▶ _DESCRIPTION OF THE TASK_: Lay out everything from the line containing "Image resolution: width=1181, height=1461." down to the line containing "一般・お試し専用入口 (960, 24)", both included, as a JSON list of strings with one string per line and blank lines omitted.

───── SOURCE MATERIAL

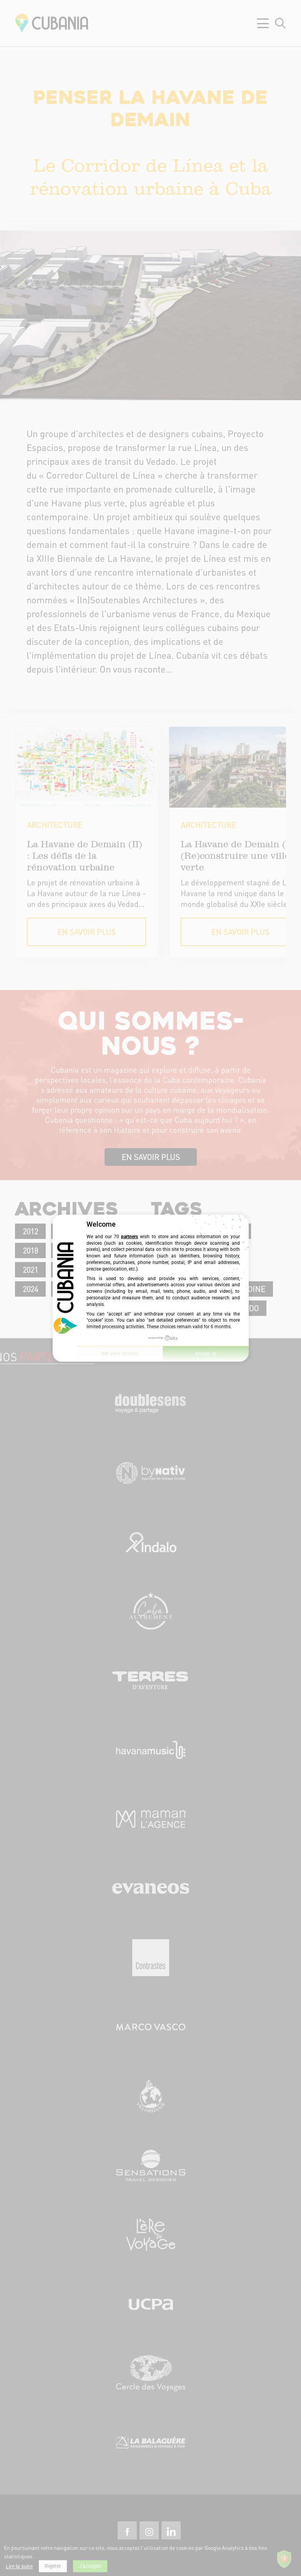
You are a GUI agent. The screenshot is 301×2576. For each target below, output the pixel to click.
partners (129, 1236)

──────────
───── SOURCE MATERIAL

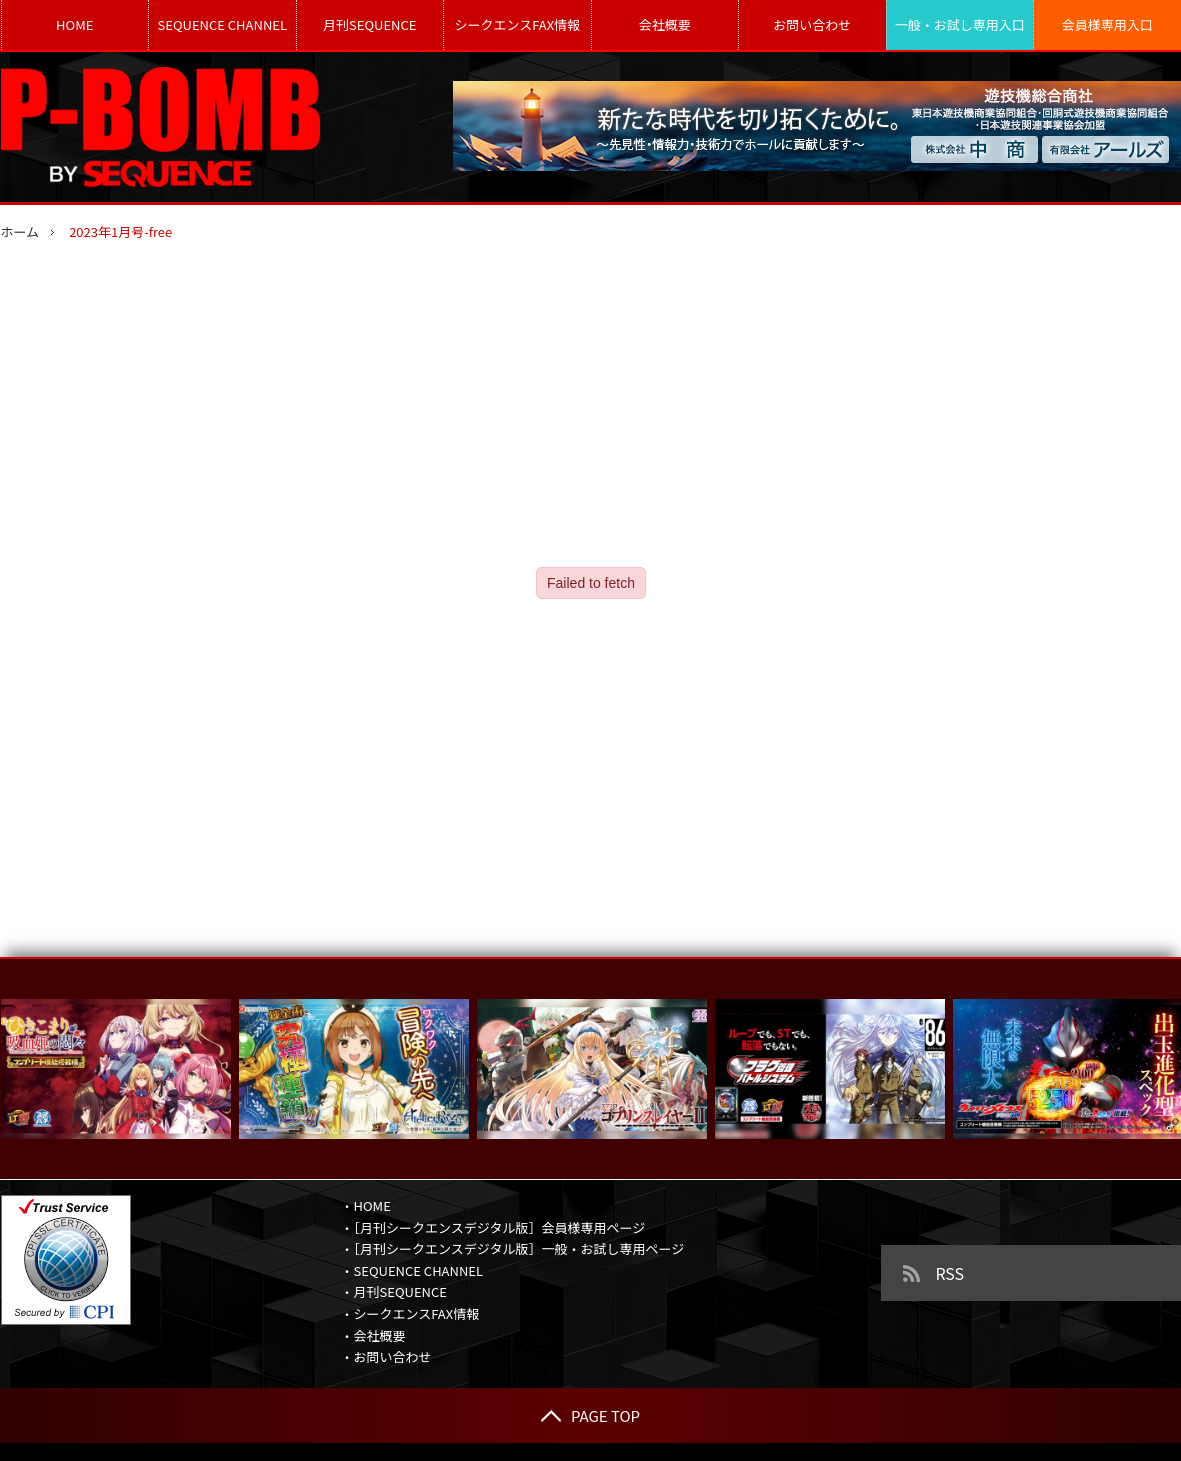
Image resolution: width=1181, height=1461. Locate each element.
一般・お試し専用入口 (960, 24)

──────────
───── SOURCE MATERIAL

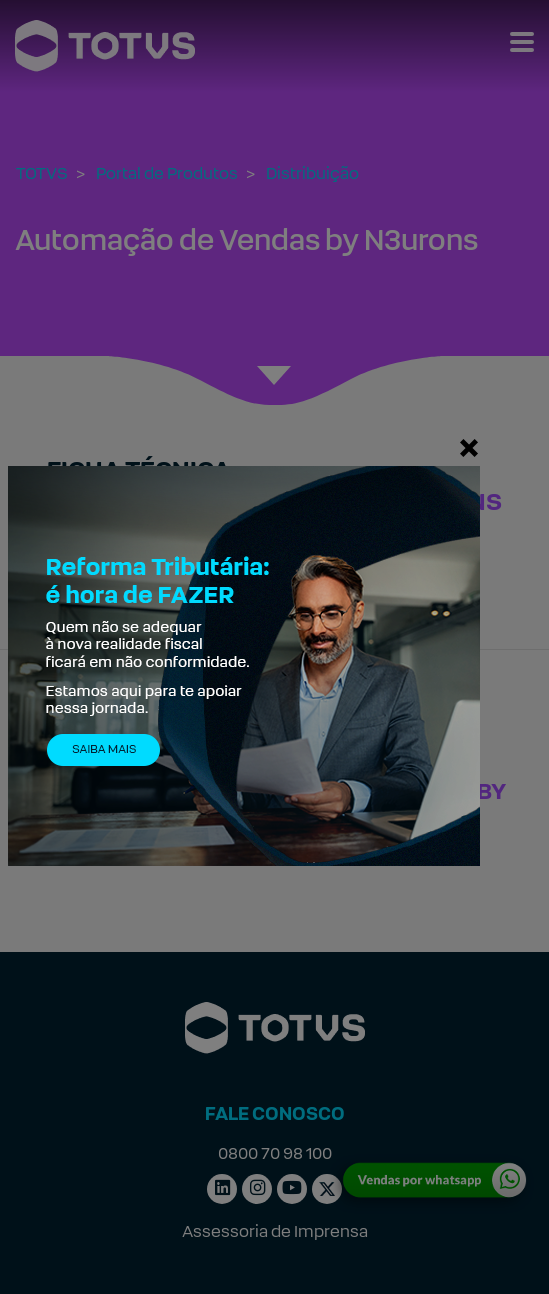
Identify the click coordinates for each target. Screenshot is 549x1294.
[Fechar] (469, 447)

──────────

▶ _PROBLEM SOLUTION_:
[
  "Image resolution: width=1181, height=1461. Locate each element.",
  "一般・お試し専用入口 (960, 24)"
]